3 pounds small to medium beets with tails and stubs but not leaves, washed well
2 bay leaves
Filtered water to completely cover beets
3 cups water to cook onions, optional
2 medium sweet onions, cut into thin half-moons

VINAIGRETTE:

1/2 cup balsamic vinegar
1/4 teaspoon ground black pepper
11/2 teaspoons dry mustard
11/2 teaspoons ground cumin
4-inch piece fresh horseradish root, peeled and finely grated, optional
1/2 cup thoroughly washed, dried and chopped fresh parsley leaves, optional
1/3 cup extra-virgin olive oil or 1 cup toasted walnuts, coarsely chopped, optional

Add beets and bay leaves to a large pot and cover with water. Cover pot, bring to boil, reduce heat and simmer until tender and a skewer inserts easily, 30 to 60 minutes, depending on size. Slice onions. If you prefer, cook onions for 1 minute in 3 cups boiling water and drain. Set onions aside.

Mix vinaigrette ingredients in 3-quart bowl. Toss with onions and set aside. Plunge beets in ice water. Drain, remove tops and tails; slip off skins with knife. Cut small beets into thin rounds; cut large beets into half- or quarter-moons. Toss with onions. Add horseradish and/or parsley if desired. Marinate at room temperature for 2 hours or refrigerate for at least 3 hours before serving.

To serve, toss salad with olive oil or sprinkle with walnuts, if desired. Use within one week or freeze for up to three months.

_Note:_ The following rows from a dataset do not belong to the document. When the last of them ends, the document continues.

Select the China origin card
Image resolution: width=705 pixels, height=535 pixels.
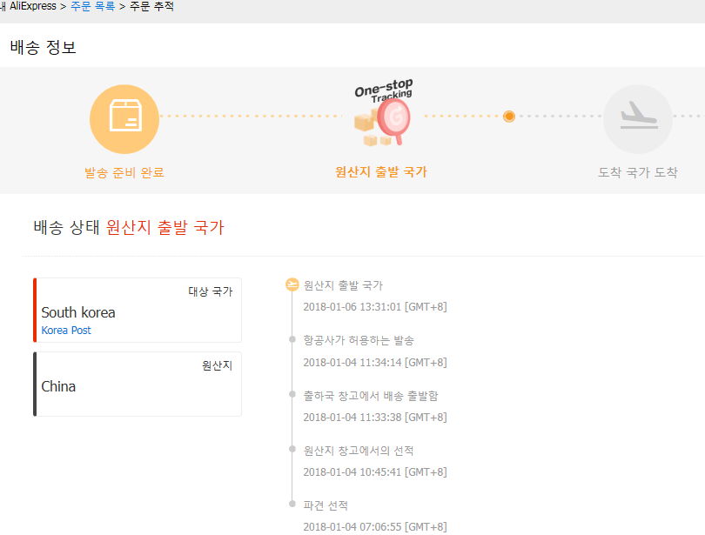(138, 385)
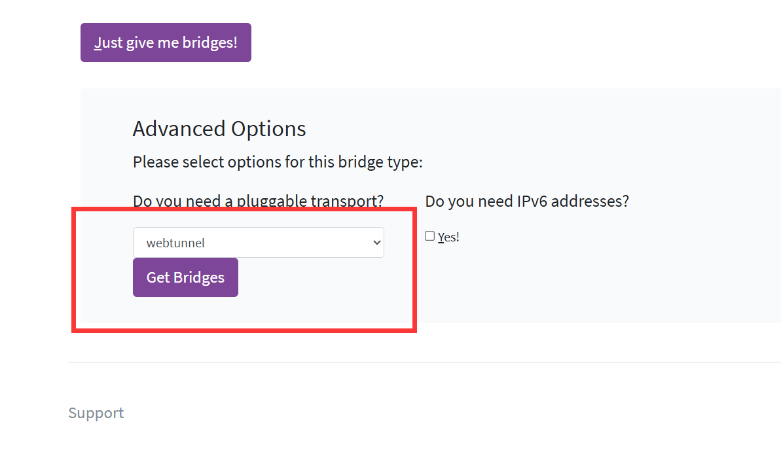Enable the IPv6 addresses Yes checkbox
The width and height of the screenshot is (781, 456).
(430, 236)
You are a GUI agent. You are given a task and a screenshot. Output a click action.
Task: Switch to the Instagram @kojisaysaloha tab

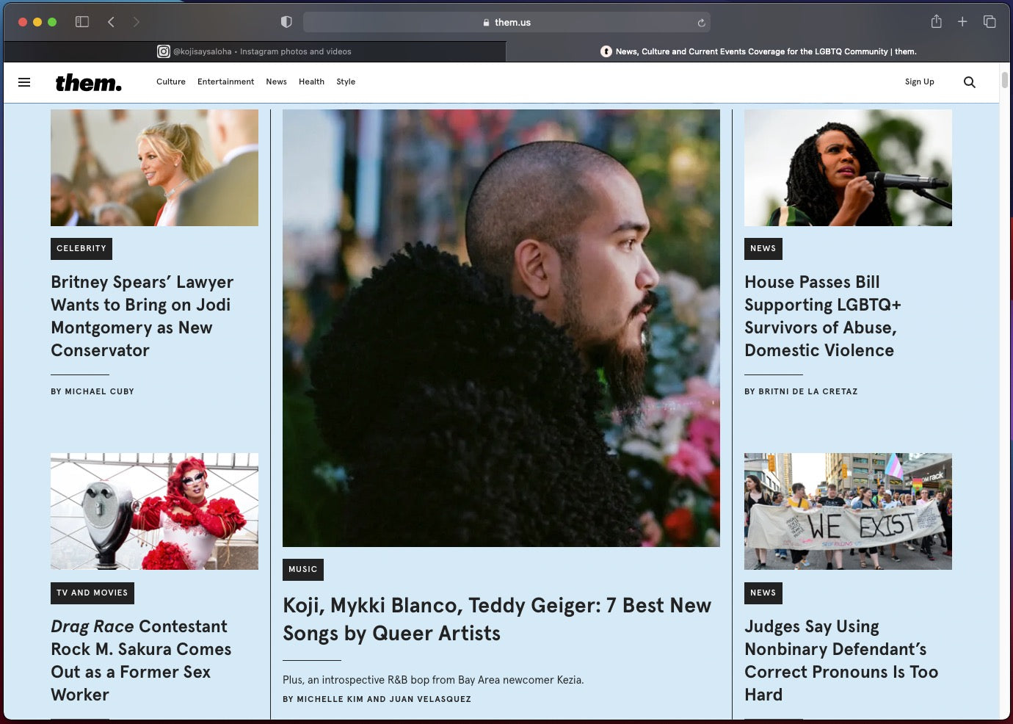(x=255, y=51)
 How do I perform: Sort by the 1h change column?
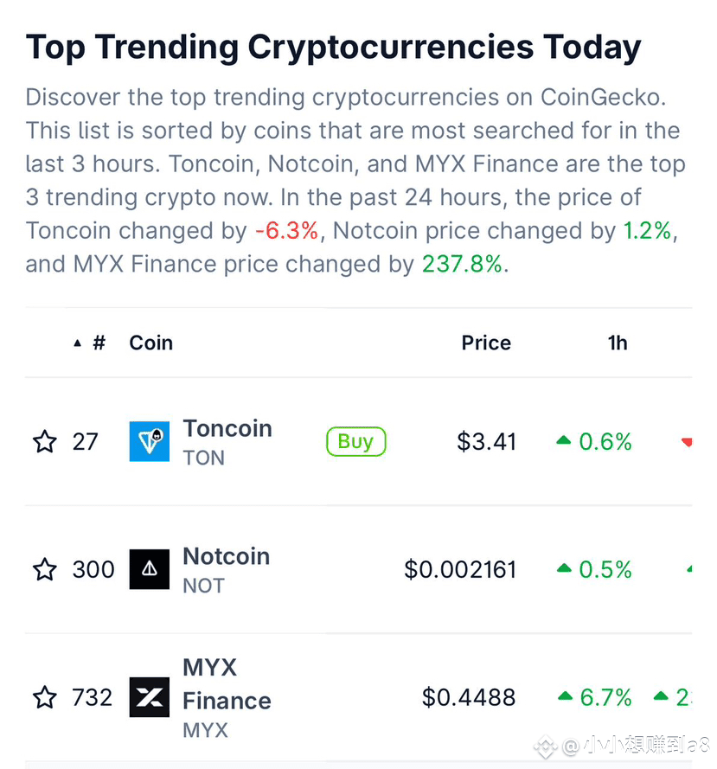618,343
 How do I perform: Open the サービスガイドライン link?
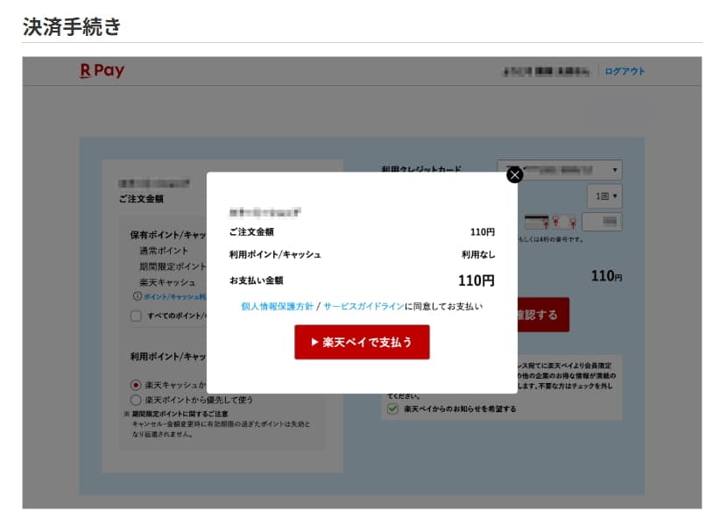[x=364, y=307]
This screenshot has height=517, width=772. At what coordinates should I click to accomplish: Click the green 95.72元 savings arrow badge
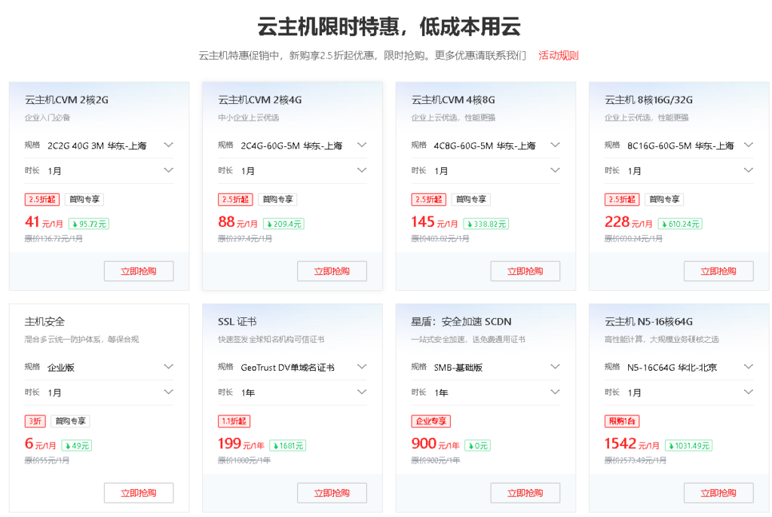click(89, 224)
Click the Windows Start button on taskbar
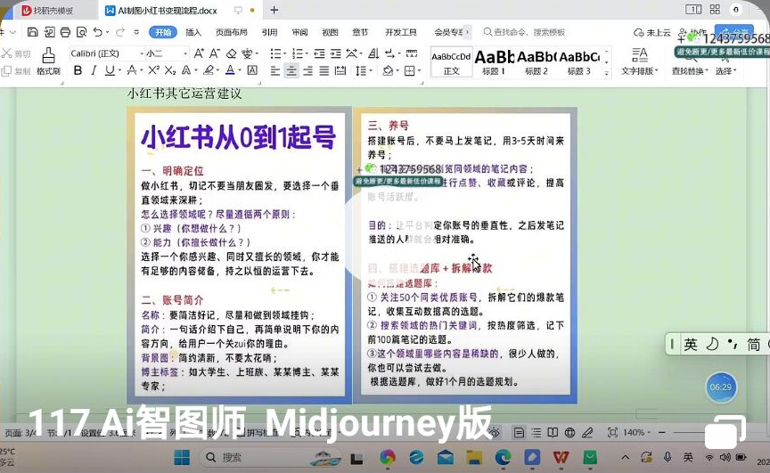The width and height of the screenshot is (770, 473). (181, 457)
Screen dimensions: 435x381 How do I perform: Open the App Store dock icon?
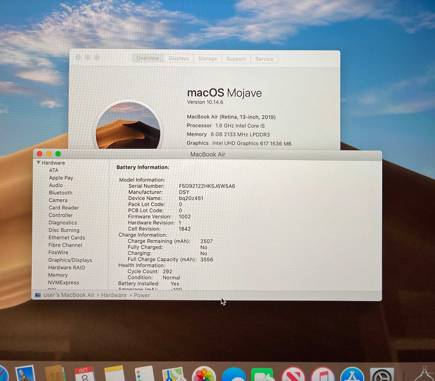(352, 374)
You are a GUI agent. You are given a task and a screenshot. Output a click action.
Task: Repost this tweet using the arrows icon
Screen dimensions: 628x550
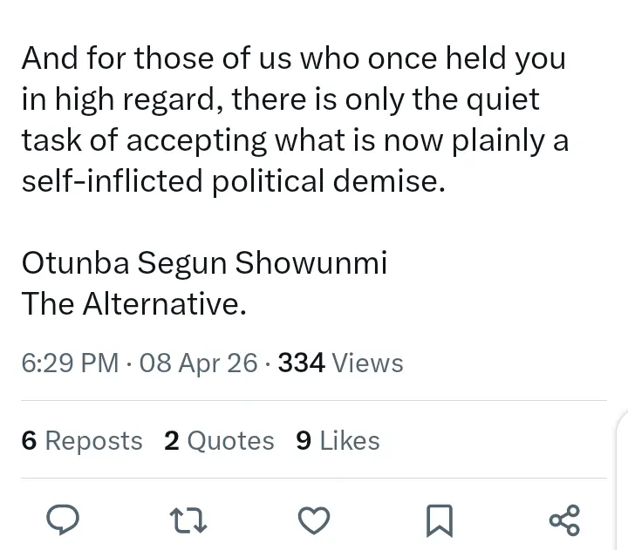click(188, 519)
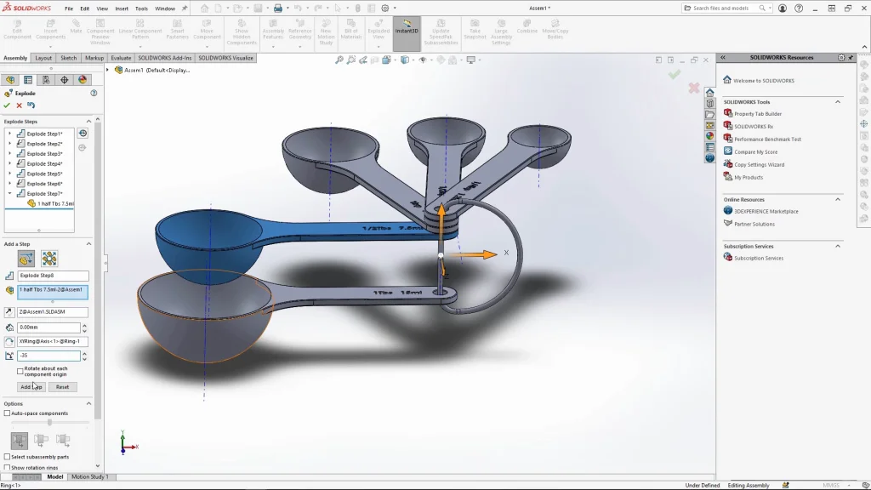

STEAMED BABY TURNIPS WITH TOPS
Makes 4 servings

Golf ball-sized young turnips are amazingly tender and tasty. They lack the bitterness of their overgrown brethren and cook in a fraction of the time. Peeled, thinly sliced and steamed, they make a delicious alternative to potatoes when served with eggs and greens for breakfast, or with an entree and a salad for lunch or dinner. If the tops look lively, wash them well, remove the stems, thinly slice the leaves and steam them with the roots.

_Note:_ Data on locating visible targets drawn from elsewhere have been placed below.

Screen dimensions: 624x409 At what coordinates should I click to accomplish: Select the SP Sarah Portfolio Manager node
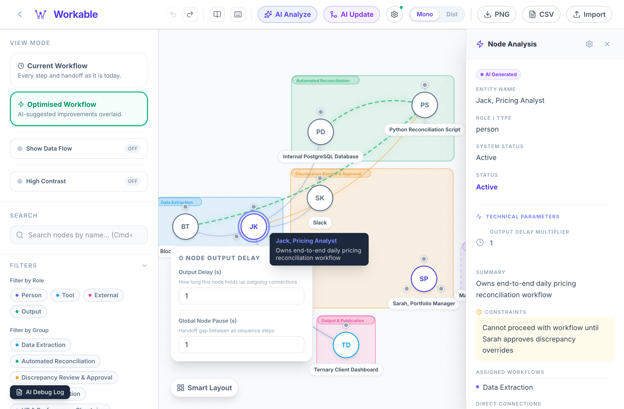[x=424, y=279]
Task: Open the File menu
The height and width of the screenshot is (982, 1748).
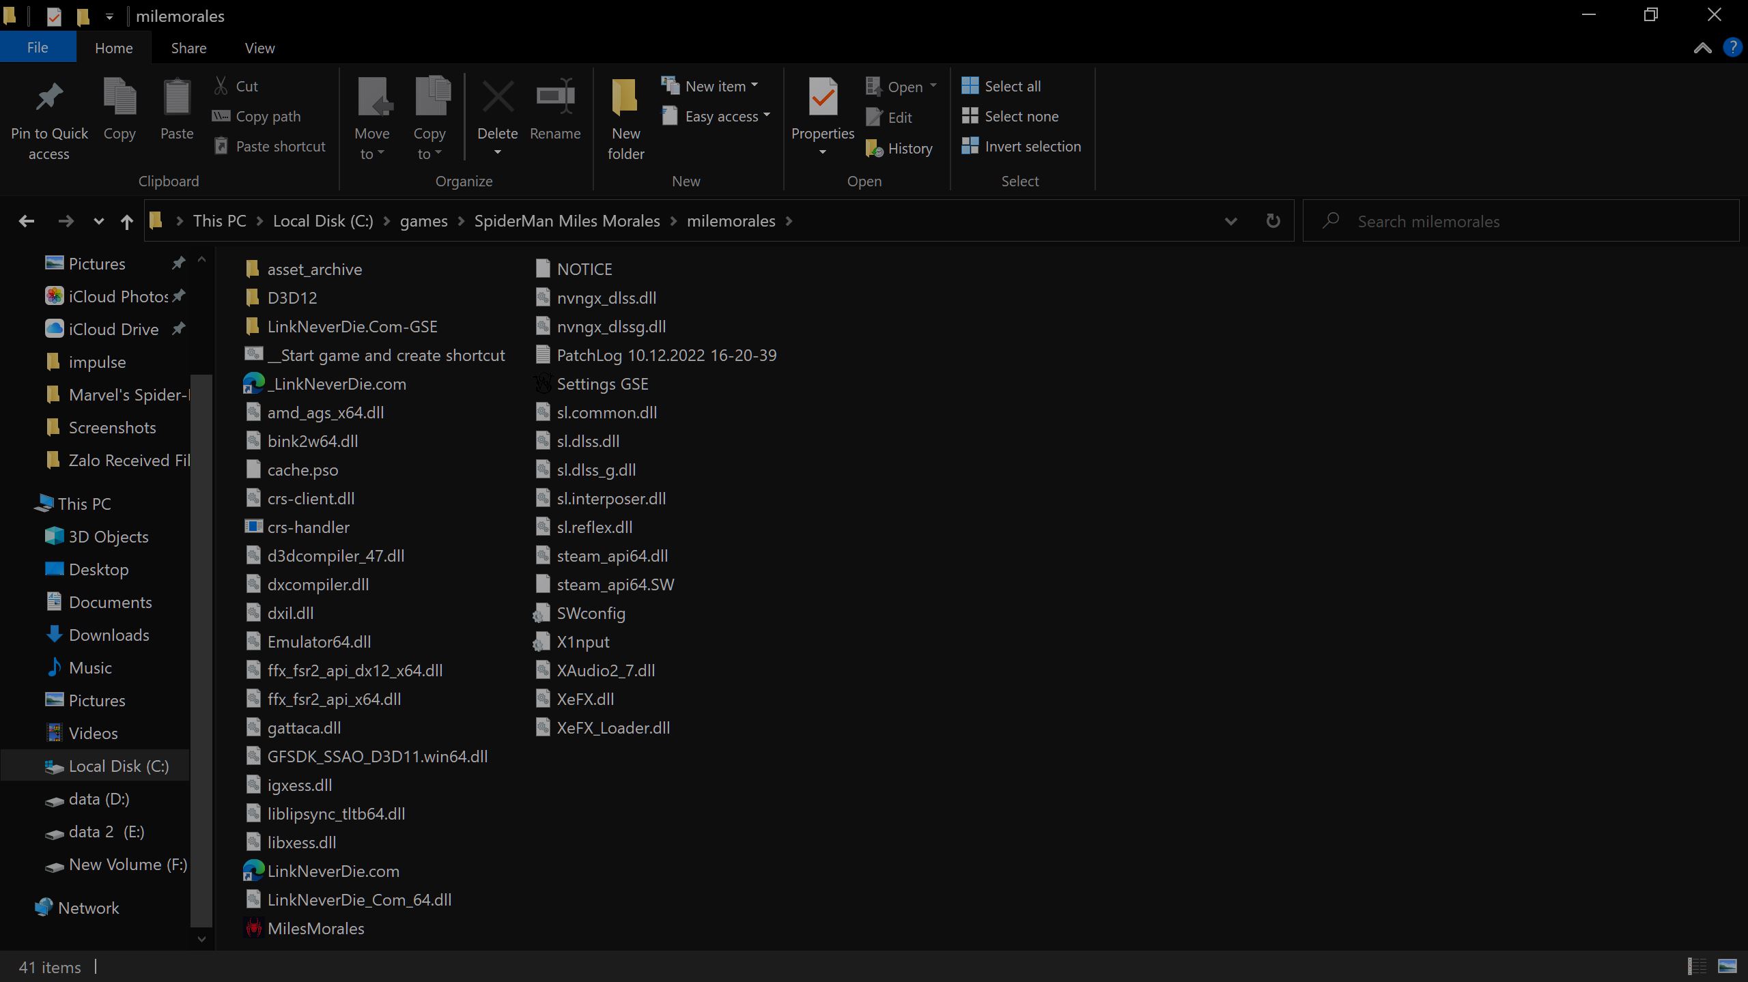Action: point(38,48)
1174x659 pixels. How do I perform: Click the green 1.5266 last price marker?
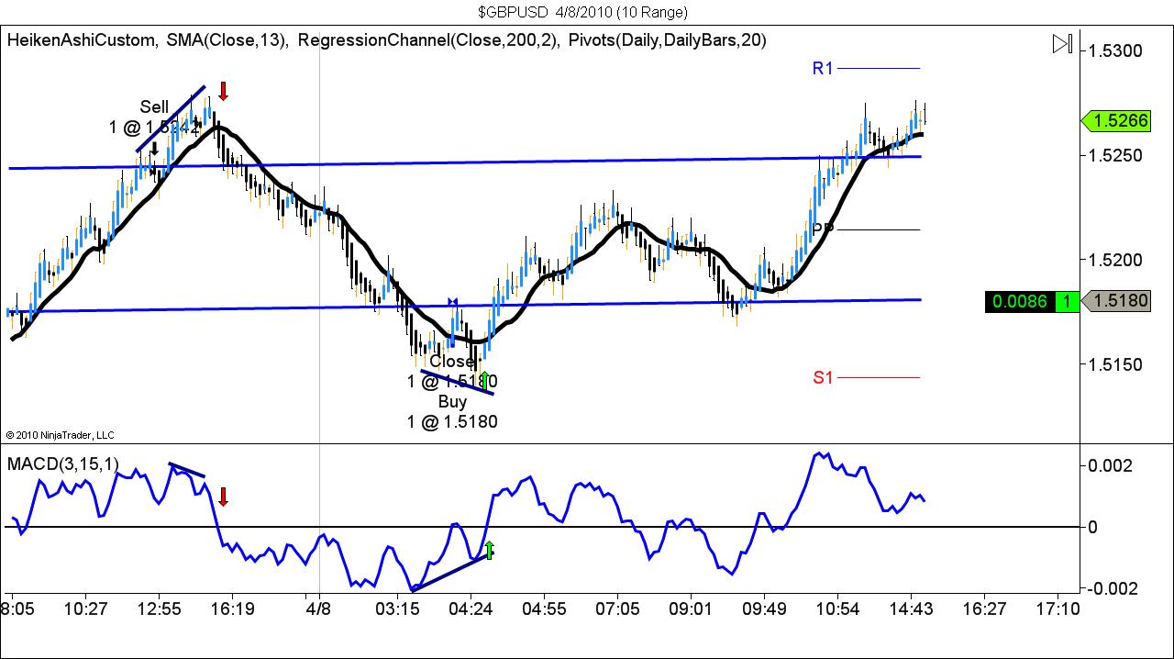point(1115,120)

2 to 4 cups filtered water
1 large bunch baby turnips, about 8 golf ball-sized roots with or without tops
Butter, coconut oil or flax oil, optional

Add 1 inch of water to a 3-quart pot fitted with a folding metal steamer. Water should rise to just below the bottom of the steamer. Cover and bring to boil over medium-high heat. Peel turnips and cut into 1/2-inch-thick rounds and arrange on steamer tray. If using turnip tops, remove them from the roots, strip away the stems and wash the leaves in several changes of water. Thinly slice greens and arrange on top of the roots. Cover and cook over rapidly boiling water for 4 to 8 minutes, until roots are fork tender. Remove from heat and serve, dabbed with butter or drizzled with oil if desired. Refrigerate leftovers, reheat as desired, and use w­ithin two days.

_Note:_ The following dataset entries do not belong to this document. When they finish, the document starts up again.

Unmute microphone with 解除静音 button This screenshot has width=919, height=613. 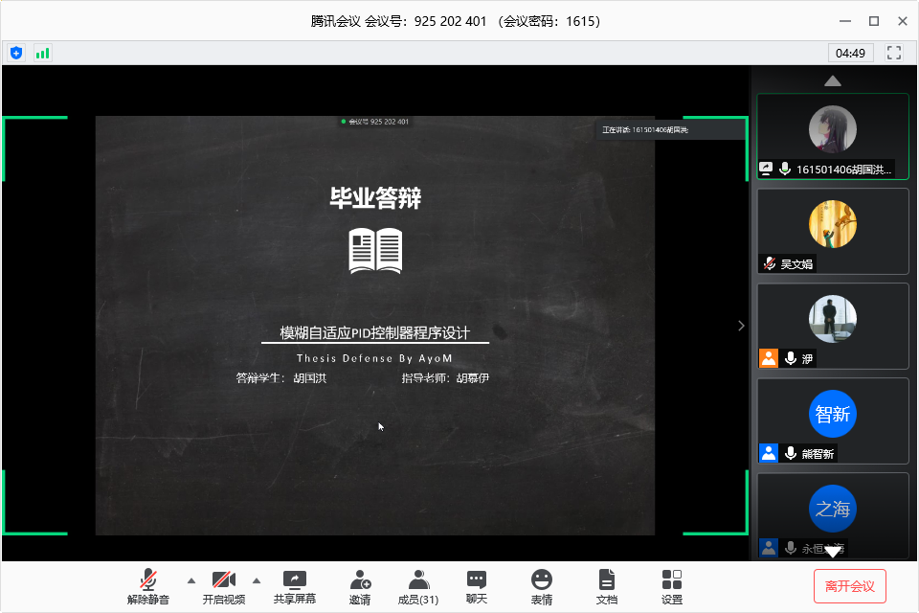[148, 586]
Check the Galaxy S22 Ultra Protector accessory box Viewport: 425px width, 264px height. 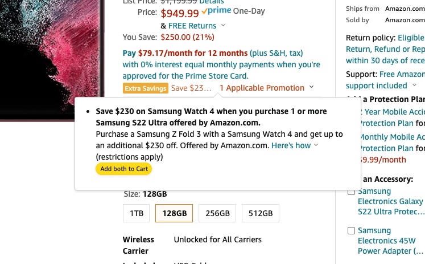click(351, 192)
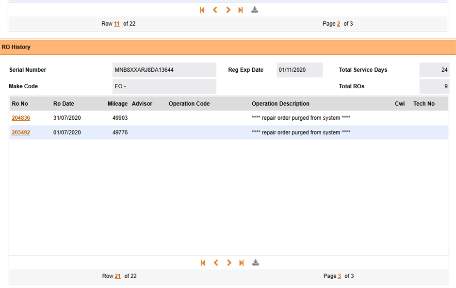
Task: Click download icon in upper pager
Action: pyautogui.click(x=255, y=10)
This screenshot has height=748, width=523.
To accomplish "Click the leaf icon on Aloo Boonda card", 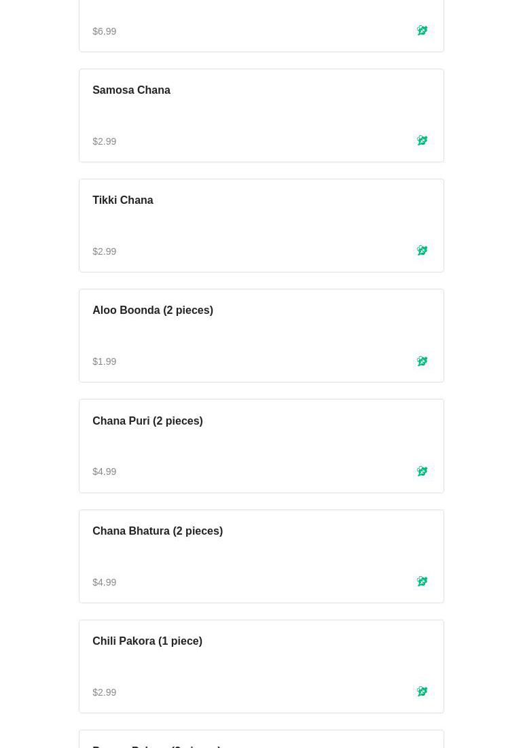I will [422, 361].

OVEN-FRIED PARSNIPS WITH PIE SPICE
Makes 8 servings

Parsnips make a great alternative to french fries. Starting with a good parsnip is essential. Search for parsnips after a frost, when their natural sugars develop. Select the smallest roots you can find — large, overgrown roots are tough, dry and bitter.

2 pounds small parsnips, scrubbed, rinsed, peeled and trimmed
2 tablespoons extra-virgin olive oil
2 teaspoons apple or pumpkin pie spice
1/2 teaspoon finely ground, unrefined sea salt or 1 tablespoon soy sauce, optional

Preheat oven to 400 degrees. Line a 14 x 19 x 2-inch baking pan with unbleached parchment paper for ease of cleanup. Cut parsnips into 3-inch-long by 1/2-inch-wide sticks. Toss with oil, spice and salt in a large bowl.

Scatter parsnips in prepared pan. Roast, uncovered, turning parsnips after 15 minutes. Cook for 35 to 40 minutes until tender and lightly golden. Serve warm. Cover and refrigerate leftovers, and use within three days.